Department of InformatiX
Microsoft .NET Micro Framework Tools & Resources
Core (2)
Globalization
Peripherals
WPF (1)
Networking (4)
Developing
Emulators (2)
Port specifics
Others

Emulators

Error: No assembly is found. Please specify at least one exe, dll, manifest, or pe file to load.

This usually happens when you create your own emulator and try to run it. However, which application should the emulator execute? If you want to run an application in your emulator, go to the project properties of the application, and on the Micro Framework tab, select your emulator in the Device combo box (Target must be set to Emulator).

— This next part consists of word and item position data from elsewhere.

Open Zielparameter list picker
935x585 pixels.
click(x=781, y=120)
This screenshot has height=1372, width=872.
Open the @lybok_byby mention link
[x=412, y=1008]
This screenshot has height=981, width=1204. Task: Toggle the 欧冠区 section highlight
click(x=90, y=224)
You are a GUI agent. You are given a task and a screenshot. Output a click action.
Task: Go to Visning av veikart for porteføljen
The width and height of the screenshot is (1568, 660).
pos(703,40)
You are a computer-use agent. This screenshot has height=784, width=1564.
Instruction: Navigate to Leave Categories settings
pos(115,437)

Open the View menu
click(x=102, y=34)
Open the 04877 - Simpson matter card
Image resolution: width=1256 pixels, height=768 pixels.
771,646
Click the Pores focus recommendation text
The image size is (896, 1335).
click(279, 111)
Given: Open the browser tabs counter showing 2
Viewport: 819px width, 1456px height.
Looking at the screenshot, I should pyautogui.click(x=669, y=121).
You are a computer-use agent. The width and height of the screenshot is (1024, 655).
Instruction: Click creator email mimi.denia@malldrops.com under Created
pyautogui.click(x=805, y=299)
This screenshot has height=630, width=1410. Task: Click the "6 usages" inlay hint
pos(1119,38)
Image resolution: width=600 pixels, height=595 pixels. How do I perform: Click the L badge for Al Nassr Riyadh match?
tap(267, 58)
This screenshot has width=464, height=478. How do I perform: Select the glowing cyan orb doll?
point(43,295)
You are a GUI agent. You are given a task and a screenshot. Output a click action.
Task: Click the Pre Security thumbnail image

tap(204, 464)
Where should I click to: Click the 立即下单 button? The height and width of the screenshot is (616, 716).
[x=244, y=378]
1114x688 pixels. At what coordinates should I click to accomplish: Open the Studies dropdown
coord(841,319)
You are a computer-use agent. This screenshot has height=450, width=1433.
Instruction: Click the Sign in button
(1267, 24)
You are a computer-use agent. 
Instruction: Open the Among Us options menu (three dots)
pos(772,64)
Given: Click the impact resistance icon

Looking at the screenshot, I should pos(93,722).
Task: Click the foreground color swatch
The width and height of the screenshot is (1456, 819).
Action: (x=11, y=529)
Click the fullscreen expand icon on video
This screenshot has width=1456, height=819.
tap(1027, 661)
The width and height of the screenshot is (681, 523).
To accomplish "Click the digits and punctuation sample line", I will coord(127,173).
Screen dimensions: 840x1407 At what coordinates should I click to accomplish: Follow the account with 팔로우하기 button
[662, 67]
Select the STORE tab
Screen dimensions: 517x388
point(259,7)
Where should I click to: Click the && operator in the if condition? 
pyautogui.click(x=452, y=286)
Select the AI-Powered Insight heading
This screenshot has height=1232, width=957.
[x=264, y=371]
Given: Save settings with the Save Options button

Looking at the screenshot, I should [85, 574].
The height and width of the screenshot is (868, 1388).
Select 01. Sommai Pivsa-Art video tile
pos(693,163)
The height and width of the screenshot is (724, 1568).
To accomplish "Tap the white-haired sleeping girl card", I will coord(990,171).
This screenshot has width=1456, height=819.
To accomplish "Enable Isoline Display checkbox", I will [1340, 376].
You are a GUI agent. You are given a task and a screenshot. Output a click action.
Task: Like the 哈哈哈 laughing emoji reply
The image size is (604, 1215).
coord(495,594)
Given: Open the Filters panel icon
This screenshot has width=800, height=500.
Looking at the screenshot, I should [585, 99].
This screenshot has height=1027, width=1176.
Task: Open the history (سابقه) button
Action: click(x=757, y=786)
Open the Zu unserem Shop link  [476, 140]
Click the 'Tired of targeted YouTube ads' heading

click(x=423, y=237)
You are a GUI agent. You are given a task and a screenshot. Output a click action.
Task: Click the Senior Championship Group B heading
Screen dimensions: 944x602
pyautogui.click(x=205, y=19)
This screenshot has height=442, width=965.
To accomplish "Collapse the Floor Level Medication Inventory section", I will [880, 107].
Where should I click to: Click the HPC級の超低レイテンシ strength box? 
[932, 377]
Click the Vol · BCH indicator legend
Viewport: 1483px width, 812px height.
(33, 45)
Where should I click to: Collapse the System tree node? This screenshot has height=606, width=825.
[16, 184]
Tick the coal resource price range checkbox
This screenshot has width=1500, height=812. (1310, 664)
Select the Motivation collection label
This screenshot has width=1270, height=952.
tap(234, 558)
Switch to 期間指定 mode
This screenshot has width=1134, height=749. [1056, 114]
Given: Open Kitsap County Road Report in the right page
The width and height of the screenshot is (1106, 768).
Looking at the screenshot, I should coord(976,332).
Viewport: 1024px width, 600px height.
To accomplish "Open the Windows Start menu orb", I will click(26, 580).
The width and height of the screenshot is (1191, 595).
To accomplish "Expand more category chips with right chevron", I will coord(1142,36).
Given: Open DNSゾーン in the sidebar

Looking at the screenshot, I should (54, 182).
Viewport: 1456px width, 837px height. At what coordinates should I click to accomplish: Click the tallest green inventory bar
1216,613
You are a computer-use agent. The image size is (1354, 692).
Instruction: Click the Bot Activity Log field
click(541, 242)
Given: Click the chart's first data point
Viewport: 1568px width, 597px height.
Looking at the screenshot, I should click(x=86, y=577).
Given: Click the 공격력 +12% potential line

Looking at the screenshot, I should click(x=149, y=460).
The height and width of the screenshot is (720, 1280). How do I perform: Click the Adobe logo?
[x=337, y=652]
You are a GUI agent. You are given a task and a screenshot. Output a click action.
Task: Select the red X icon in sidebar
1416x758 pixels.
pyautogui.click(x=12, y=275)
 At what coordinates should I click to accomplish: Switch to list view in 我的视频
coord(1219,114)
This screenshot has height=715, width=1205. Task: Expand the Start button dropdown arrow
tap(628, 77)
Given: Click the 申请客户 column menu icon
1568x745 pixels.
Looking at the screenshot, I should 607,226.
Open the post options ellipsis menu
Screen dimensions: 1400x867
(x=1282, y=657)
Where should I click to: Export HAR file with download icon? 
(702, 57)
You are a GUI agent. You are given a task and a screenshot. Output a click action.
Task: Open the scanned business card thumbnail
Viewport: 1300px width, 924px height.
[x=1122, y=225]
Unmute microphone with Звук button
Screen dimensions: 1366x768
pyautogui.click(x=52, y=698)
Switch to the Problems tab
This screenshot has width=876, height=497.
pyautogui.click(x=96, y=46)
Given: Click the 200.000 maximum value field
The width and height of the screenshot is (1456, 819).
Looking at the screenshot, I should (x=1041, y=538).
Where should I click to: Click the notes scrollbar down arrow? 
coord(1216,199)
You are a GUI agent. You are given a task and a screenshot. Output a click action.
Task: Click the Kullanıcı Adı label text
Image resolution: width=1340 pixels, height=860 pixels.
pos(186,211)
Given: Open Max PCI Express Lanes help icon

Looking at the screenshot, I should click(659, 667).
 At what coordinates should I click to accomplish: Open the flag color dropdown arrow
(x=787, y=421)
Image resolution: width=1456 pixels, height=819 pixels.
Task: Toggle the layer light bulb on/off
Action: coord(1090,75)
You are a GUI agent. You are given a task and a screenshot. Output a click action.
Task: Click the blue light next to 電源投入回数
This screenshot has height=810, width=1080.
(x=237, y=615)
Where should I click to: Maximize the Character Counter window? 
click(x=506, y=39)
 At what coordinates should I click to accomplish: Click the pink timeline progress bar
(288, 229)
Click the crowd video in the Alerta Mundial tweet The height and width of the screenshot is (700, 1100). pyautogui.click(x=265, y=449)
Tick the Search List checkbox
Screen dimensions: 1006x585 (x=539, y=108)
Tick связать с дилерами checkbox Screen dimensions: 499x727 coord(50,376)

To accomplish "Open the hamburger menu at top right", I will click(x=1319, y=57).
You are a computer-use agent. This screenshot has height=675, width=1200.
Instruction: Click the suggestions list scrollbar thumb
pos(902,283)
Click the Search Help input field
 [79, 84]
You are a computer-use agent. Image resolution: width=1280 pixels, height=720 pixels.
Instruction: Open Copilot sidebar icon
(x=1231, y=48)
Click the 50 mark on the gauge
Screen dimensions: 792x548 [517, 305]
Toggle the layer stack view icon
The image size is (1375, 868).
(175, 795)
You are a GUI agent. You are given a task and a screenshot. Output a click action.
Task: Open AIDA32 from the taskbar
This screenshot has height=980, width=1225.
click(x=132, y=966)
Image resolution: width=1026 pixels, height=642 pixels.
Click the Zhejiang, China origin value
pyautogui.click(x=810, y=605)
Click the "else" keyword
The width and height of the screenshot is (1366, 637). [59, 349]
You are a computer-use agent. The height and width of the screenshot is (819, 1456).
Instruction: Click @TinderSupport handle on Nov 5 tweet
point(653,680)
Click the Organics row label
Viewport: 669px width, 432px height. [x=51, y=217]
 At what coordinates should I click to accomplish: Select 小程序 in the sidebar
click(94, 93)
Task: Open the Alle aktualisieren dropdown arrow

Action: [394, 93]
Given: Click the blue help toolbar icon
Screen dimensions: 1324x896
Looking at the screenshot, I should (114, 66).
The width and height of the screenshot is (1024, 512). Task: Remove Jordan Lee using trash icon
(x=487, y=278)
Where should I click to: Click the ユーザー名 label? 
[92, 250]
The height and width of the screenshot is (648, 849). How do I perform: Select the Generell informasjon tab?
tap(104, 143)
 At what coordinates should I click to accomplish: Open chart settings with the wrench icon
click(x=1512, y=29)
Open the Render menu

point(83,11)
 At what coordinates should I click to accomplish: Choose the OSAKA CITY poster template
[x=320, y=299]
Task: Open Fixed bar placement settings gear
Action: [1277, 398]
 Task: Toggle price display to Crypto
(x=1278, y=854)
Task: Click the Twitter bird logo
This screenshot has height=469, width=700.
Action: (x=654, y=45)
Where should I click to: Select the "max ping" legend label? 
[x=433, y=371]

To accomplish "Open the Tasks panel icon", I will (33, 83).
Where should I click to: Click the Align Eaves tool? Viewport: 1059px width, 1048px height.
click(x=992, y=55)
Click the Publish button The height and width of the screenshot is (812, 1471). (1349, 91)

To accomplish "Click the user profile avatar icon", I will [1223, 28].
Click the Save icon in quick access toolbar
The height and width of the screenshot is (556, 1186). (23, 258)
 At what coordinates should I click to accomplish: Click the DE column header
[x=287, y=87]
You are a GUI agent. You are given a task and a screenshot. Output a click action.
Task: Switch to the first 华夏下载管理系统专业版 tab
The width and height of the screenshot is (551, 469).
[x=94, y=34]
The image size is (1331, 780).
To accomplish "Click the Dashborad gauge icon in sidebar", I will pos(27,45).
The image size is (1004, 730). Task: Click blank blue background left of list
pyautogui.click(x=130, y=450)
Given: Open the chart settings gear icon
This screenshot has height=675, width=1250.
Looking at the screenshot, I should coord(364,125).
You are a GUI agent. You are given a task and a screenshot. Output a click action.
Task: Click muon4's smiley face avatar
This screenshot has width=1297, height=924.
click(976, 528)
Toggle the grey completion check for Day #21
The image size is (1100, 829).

If you want to debug the emulator, follow these steps:

  1. Run your application in the emulator as described above.
  2. Watch the Output window and look for line starting Launching emulator...
  3. Copy everything after the "/waitfordebugger" up to, but excluding the last single quote.
  4. Go to the emulator's project properties and paste the text into the Command line arguments text box on Debug tab.
  5. Now you can run your emulator. It will load the application you specified.

How can I debug both emulator and .NET Micro Framework code at time?

Jens KühnerStart debugging a MF app with the desired emulator. Open the emulator project in another VS and attach debugging to the running emulator exe.

Steve Maillet That's not presently a supported scenario. At best you can set up the registry settings for the emulator to load the emulator into a separate VS instance for debugging (I'd look at JIT debugging setup but not sure if that is actually possible to do the way the emulator is launched) Even if you are successful in figuring that out you immediately face the problem of communication protocol timeouts with the managed code remote debugger. If you stop at a breakpoint in the emulator then you suspend the ability of the emulator process to respond to communications from the managed code remote debugger in VS, which will timeout and stop working. The problem of mixed managed/native debugging is a very complex one in the context of an interpreter and I don't expect to see support for that for quite a long time.